[Stored data entries]
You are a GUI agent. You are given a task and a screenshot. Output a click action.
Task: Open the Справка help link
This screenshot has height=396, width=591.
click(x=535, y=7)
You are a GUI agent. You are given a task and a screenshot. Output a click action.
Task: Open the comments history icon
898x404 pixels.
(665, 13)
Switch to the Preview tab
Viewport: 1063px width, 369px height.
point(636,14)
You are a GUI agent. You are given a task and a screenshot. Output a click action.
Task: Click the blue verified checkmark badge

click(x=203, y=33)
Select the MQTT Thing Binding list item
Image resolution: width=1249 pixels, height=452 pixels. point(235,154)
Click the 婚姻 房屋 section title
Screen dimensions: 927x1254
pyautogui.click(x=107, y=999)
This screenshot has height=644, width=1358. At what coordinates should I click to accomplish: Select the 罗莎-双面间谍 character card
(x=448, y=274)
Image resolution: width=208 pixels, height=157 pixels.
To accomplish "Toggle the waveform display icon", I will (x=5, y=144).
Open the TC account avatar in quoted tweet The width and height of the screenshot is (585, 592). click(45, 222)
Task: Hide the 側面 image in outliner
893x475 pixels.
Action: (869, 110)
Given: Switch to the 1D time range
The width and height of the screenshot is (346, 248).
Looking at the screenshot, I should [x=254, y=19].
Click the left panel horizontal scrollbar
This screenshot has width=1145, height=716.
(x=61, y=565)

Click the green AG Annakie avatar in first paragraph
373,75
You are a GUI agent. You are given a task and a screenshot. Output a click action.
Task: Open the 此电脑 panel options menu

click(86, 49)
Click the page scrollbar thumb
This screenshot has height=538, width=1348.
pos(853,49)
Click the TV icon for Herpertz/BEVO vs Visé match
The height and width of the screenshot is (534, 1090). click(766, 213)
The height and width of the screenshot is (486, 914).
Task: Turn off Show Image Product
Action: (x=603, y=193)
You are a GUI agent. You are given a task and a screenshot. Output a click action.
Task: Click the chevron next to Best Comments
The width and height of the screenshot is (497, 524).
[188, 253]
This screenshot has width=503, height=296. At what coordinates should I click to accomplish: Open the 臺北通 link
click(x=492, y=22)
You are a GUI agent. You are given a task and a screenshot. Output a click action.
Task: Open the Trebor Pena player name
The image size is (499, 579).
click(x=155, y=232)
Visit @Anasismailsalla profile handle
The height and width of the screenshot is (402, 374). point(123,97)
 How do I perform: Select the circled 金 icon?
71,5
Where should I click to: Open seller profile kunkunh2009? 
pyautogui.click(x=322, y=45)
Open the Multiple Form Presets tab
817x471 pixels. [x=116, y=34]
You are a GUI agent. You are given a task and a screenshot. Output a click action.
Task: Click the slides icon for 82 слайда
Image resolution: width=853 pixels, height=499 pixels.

◆ **WHAT TO PRODUCE**: What you write should match, character for character, the lines from the one with "Task: Open the Trebor Pena player name" to the end of the data, both included.

◆ **WRITTEN RESPONSE**:
Task: Open the Trebor Pena player name
The image size is (499, 579).
click(x=155, y=232)
Visit @Anasismailsalla profile handle
The height and width of the screenshot is (402, 374). point(123,97)
 How do I perform: Select the circled 金 icon?
71,5
Where should I click to: Open seller profile kunkunh2009? 
pyautogui.click(x=322, y=45)
Open the Multiple Form Presets tab
817x471 pixels. [x=116, y=34]
You are a GUI agent. You are given a task and a screenshot. Output a click action.
Task: Click the slides icon for 82 слайда
Image resolution: width=853 pixels, height=499 pixels.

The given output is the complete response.